The Trulia Crime Map is a heatmap that visualises high crime areas for US cities. I worked with Zain Memon and Sha Hwang on this project. I focused on the data import, set up the API, and configured the production servers for this project.

Crime map for San Francisco

The screenshot above is a crime map of San Francisco, which consists of a Google Maps map, with an image tile overlay for the heatmap, and recent crimes as points clustered on the client side.

Data

We used crime point data from the CrimeReports and SpotCrime APIs and Census block polygons to group the crime points visually. Crime feeds are downloaded from both APIs, and crime counts are updated per block on a daily basis. Any blocks with counts > 0 are transferred to a smaller table, since a table with 10 million polygons becomes a little slow to query by the API.

The API generates image tiles dynamically if they are not cached, and a GeoJSON endpoint of recent crime points queryable by geohash. This is currently used on Trulia Local and the Trulia iPad App.

Visualisation

The heatmap overlay consists of coloured blocks. A block’s colour is determined by its crime count: the number of crimes that occurred within an 0.1 mile radius of the block’s centroid. A radius count allows the data to be smoothed across adjacent blocks, as opposed to counting points in each polygon where the blocks stand out a lot more. The count is then normalized between the minimum and maximum crime count values for all blocks within the county.

The colour is then generated from the ratio with the Hue-Saturation-Lightness (HSL) colour model. The ratio is scaled linearly between green and red HSL tuples.
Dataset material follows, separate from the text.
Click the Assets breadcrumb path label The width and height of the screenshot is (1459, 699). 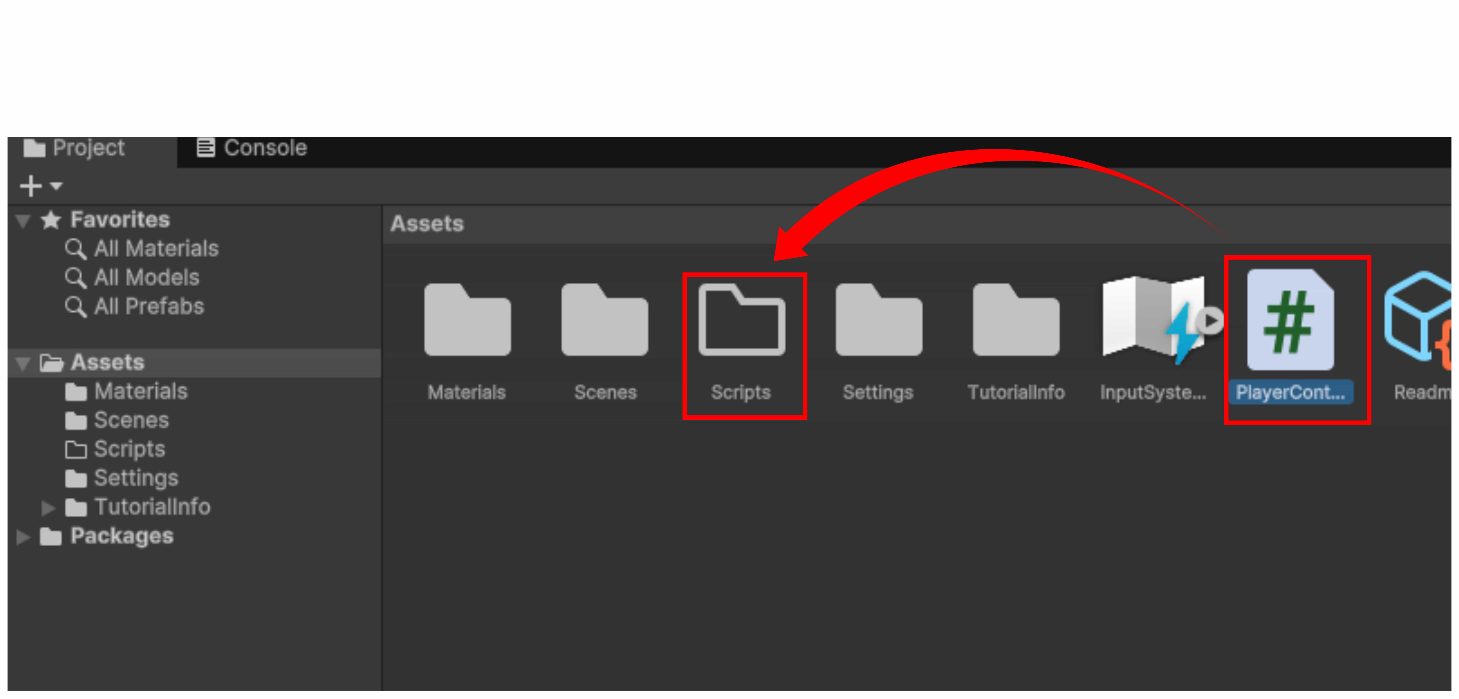pyautogui.click(x=427, y=224)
The following Python function calculates a colour given the ratio:

def get_colour(ratio):
    """
    Calculate and return an HSL colour tuple, based on a decimal between 0.0 and 1.0
    """
    green = (90, 75, 40)  # hue = 90°, saturation = 75%, lightness = 40%
    red = (0, 100, 40)    # hue = 0°, saturation = 100%, lightness = 40%
    return [int(start + ratio * (end - start)) for start, end in zip(green, red)]

HSL was used because it has a nicer traffic light colour range when scaling linearly, unlike RGB:

HSL: HSL gradient for crime map

RGB: RGB gradient for crime map

Technologies

We used GeoDjango with PostgreSQL/PostGIS, with the excellent TileStache library for generating image tiles.